I just posted these numbers on the Bonds>"TLT Negative YTD" thread, but thought they might be of interest here, too.  The real yields over the last one, five, and ten years have all been greater than 5%.  This year has been slightly positive.  No cause for concern, yet, in my mind.
Pet Hog wrote: YTD returns (dividends reinvested; Dec 31, 2014 to Apr 30, 2015)
TLT: +0.63%
VTI: +2.27%
IAU: +0.00%
SHY: +0.62%
PP Total: +0.88% (+2.70% annualized)
Inflation: +0.56% (end Dec 2014 to end Mar 2015)

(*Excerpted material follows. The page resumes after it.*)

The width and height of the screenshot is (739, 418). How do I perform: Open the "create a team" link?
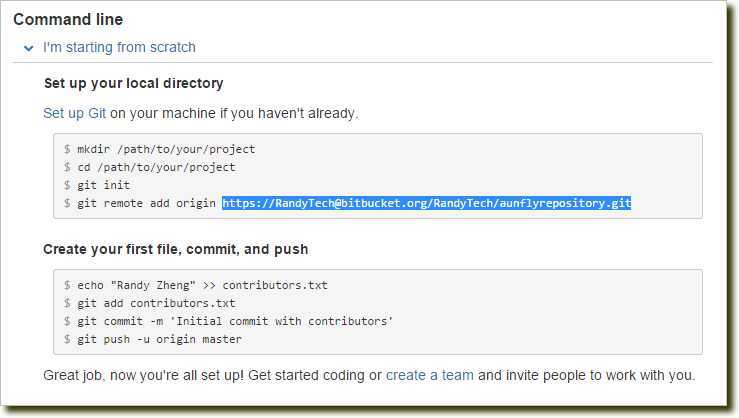tap(430, 375)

PP real: +0.32% (+0.98% annualized)

YOY returns (dividends reinvested; Apr 30, 2014 to Apr 30, 2015)
TLT: +16.57%
VTI: +12.72%
IAU: –8.48%
SHY: +0.82%
PP Total: +5.41%
Inflation: –0.40% (end Apr 2014 to end Mar 2015)
PP real: +5.81%
Pet Hog wrote: Five-year returns (dividends reinvested; Apr 30, 2010 to Apr 30, 2015)
TLT: +60.28%
VTI: +95.60%
IAU: –0.87%
SHY: +4.31%
PP Total: +39.83% (+6.94% annualized)
Inflation: +8.31% (end Apr 2010 to end Mar 2015; +1.61% annualized)
PP real: +5.33% annualized

Ten-year returns (dividends reinvested; Apr 30, 2005 to Apr 30, 2015)
TLT: +98.82%
VTI: +133.77%
IAU: +163.59%
SHY: +27.34%
PP Total: +105.88% (+7.49% annualized)
Inflation: +21.34% (end Apr 2005 to end Mar 2015; +1.95% annualized)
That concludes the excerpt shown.